The purpose of this data module project is to teach students how to tell stories based on poverty statistics and consider how politics can influence this reporting. Additionally, the students should learn some basic data managment techniques related to the Multidimensional Poverty Index and make presentations/visualizations based on that metadata. This data module is part of the collaborative effort of students at the LBJ School of Public Affairs at the University of Texas at Austin. Researchers tasked with creating the "Poverty" data module are Thomas Boswell, Nishat Tasnim, and Anne Ortman.

Work and Locations

All work began in February 2021. All data and scripts used to aquire and clean the data can be found in the Global-Development-and-Politics-of-Data/poverty main repository. Data is located in the Data.Raw folder while scripts used in R to clean the data can be found in the Scripts folder.

Accompanying Materials

The Data Module has student facing and researcher/professor facing materials. All student facing materials will be found in the student folder of the poverty zip file. Go here to access the datasets necessary for the project. Those working on the data module should have first read Chapter 4 of the Global Development textbook as well as the Data Module manuscript that outlines key practices employed in our module creation process.

Instructions

There are a series of raw and tidied datasets in this repository. Raw datasets have a ".raw" designation and should not be saved over. You will be explicitly told when to save any datasets and will always use a new designation like "tidy" or "analysis" that you can add to the end of the file.

Exercise #1

You will be using the countries_pov_hc raw dataset found in the For Students/Data.raw folder. The variable names are fairly straightforward:

  • Var 1 = country: This will be the country names in each of the observations. You will notice that the countries are named using the World Bank's naming conventions. Be aware of this as you pick out countries for visualization and analysis

  • Var 2 = year: Stands for the year for each observation

  • Var 3 = pov_line: This is a categorical variable for the poverty headcount line. There are three categories of poverty lines. The first is dday which stands for dollar a day and is the World Banks International Poverty LIne (Set at $1.90/day). The second is lmic which stands for the poverty line appropriate for lower middle income countries. This is set at $3.20/day. The third is umic which is the poverty line appropriate for upper middle income countries. This is set at %5.50/day.

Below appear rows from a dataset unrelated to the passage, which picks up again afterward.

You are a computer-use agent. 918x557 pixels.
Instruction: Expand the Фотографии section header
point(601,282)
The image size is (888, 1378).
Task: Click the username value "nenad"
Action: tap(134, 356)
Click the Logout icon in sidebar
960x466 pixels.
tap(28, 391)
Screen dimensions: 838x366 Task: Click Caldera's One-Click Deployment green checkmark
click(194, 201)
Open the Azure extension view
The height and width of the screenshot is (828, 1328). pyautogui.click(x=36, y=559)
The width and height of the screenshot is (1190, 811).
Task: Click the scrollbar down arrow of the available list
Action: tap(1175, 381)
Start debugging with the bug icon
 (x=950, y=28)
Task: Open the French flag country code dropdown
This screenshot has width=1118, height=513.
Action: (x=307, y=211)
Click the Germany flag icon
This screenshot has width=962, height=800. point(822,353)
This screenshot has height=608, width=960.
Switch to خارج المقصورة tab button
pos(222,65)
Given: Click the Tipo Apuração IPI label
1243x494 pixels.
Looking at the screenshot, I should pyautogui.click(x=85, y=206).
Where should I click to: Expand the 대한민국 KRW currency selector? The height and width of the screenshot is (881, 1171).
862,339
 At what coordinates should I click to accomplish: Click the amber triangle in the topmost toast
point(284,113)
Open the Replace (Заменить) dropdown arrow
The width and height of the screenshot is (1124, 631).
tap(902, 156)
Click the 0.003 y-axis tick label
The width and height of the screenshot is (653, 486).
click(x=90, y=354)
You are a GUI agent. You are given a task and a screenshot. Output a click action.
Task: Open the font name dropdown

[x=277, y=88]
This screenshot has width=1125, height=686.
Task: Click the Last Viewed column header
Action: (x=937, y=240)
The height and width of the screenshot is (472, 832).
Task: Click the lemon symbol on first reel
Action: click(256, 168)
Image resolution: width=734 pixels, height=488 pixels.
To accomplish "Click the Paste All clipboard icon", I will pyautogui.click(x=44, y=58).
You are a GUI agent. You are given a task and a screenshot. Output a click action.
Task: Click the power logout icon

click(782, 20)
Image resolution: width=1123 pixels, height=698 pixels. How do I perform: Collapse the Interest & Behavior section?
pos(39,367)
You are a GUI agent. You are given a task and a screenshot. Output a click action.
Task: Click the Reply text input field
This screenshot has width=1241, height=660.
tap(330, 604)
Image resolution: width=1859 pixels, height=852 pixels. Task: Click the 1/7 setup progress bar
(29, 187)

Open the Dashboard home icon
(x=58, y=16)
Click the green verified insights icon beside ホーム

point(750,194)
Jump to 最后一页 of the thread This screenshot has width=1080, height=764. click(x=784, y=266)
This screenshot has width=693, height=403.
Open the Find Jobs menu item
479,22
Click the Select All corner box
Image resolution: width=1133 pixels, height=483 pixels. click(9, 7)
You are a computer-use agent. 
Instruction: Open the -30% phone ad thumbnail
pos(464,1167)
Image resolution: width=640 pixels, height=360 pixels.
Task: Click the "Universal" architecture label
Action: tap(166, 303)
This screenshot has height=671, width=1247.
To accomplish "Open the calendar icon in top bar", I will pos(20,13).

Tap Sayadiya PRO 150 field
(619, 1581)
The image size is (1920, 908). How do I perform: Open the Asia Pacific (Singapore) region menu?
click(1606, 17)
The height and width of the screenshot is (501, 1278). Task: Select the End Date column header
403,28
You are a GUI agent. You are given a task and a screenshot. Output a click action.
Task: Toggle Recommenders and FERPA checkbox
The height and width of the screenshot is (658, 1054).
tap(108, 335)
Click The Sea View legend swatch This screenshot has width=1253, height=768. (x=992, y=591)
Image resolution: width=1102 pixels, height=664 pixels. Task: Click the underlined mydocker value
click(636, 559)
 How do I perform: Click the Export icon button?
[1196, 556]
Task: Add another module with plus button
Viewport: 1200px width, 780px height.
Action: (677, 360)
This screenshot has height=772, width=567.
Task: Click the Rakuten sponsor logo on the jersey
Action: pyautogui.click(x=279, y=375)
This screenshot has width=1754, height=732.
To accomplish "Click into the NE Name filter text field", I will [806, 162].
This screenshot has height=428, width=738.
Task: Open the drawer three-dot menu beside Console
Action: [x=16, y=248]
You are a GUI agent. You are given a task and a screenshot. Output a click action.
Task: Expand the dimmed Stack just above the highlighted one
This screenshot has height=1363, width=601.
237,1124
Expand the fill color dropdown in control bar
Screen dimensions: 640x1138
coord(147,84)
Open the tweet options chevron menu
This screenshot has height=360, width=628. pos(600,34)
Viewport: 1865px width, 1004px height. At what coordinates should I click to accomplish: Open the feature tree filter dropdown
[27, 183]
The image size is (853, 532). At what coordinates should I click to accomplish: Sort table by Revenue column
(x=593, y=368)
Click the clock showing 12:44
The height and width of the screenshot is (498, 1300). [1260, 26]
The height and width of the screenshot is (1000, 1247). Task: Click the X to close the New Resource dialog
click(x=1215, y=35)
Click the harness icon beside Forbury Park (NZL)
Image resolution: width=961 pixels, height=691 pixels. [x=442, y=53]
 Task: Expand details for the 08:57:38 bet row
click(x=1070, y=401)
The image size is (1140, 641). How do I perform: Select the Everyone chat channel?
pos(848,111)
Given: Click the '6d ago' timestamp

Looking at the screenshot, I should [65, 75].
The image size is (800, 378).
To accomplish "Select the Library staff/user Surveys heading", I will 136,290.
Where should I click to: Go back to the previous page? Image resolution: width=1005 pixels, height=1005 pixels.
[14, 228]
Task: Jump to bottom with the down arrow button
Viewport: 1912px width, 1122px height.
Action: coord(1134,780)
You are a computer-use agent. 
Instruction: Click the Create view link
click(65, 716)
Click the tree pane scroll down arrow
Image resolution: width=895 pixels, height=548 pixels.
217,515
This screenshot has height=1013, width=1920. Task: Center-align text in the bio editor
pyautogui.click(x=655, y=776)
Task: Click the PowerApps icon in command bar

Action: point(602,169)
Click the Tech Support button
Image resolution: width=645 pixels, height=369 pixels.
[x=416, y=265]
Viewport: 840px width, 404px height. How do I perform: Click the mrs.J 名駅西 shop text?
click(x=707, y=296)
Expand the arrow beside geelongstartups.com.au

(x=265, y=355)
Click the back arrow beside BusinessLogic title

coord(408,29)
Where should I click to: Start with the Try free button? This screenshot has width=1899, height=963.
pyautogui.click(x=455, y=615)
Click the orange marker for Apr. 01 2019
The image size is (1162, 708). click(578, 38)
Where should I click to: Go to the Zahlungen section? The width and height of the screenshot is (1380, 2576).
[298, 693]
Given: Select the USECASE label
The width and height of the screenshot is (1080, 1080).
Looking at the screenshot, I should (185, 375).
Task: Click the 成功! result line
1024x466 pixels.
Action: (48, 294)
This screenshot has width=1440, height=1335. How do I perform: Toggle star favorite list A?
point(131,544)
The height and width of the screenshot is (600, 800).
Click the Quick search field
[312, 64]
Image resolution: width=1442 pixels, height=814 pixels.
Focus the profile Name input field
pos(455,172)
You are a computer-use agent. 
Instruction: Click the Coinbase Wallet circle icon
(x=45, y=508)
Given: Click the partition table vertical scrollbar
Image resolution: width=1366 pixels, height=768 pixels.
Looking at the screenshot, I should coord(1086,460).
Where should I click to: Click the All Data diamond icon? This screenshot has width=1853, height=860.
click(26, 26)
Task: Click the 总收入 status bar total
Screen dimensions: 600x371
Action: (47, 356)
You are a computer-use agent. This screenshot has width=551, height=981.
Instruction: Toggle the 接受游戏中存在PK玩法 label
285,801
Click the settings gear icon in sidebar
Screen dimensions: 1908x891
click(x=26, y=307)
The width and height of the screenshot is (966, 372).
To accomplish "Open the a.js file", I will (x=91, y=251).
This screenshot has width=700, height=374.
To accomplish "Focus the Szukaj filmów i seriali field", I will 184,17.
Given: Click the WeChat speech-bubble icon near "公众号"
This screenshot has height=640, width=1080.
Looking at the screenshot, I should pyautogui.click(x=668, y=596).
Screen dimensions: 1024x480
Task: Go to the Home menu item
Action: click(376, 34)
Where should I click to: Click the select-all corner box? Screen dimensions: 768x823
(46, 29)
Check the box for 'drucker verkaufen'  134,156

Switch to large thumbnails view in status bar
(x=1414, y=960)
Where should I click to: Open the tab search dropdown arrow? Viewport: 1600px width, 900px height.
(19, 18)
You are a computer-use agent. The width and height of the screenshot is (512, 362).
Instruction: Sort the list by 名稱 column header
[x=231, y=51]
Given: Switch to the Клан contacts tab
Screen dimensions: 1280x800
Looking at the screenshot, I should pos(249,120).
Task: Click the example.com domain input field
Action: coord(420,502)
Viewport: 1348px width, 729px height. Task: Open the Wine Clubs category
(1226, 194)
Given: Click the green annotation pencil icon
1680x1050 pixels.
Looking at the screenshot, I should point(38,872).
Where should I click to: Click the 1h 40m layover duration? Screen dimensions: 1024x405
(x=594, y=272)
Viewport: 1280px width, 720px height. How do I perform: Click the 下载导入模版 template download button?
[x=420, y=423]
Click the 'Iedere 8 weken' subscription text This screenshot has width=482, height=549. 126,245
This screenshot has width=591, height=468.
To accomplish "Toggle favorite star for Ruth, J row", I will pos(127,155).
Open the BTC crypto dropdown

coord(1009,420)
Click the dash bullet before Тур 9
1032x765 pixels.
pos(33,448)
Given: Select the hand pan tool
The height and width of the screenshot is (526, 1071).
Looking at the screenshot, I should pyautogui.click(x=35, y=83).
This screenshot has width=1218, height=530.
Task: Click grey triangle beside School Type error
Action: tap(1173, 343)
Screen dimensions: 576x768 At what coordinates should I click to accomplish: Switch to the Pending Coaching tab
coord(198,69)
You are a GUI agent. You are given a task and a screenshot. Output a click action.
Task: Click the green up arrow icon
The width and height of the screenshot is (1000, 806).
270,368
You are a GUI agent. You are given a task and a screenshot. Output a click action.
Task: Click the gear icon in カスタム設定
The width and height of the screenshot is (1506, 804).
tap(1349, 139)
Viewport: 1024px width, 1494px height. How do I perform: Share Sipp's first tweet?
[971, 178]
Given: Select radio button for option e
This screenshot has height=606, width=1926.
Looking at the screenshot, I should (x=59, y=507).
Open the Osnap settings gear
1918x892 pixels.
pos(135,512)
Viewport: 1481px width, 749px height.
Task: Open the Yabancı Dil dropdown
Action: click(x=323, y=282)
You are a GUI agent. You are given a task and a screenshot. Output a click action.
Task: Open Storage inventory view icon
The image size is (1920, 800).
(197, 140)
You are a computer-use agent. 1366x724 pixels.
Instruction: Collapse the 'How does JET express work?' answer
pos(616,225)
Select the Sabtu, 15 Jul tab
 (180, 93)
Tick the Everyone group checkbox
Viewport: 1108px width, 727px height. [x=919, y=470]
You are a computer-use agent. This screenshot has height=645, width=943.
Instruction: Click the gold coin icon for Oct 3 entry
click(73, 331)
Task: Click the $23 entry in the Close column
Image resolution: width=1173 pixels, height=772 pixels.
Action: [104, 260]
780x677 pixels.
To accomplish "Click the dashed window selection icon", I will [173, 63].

  • Var 4 = headcount: This is a continuous variable that gives you the percentage of the population that lives below a given poverty line

  • Var 5 = country_code: This is the ISO3 code which is a way to abreviate country names. This is a standardized way to abbreviate countries and is another way to identify countries in the data set and can also be used as an identify key for merging data.

This dataset has several NAs in the headcount column. Take a moment to consider the significance of these NAs. Notice how Afghanistan does not have a single value for their poverty headcount in any of the observations. We could remove these NAs altogether which would make visualization easier (for example making smooth trendlines). However, we chose to maintain the NAs so students can not only identify the data available, but notice what is unavailable.

Exercise #2

The Dataset for excercise two can be found in the For Students folder. You can also find the dataset at the Oxford Poverty and Human Development Initiative. We also encourage interested parties to review the different tables available on the Multidimensional Poverty Index and the methodological notes that can be found here to better understand where this data comes from and how you can use it to answer questions about poverty in the developing world.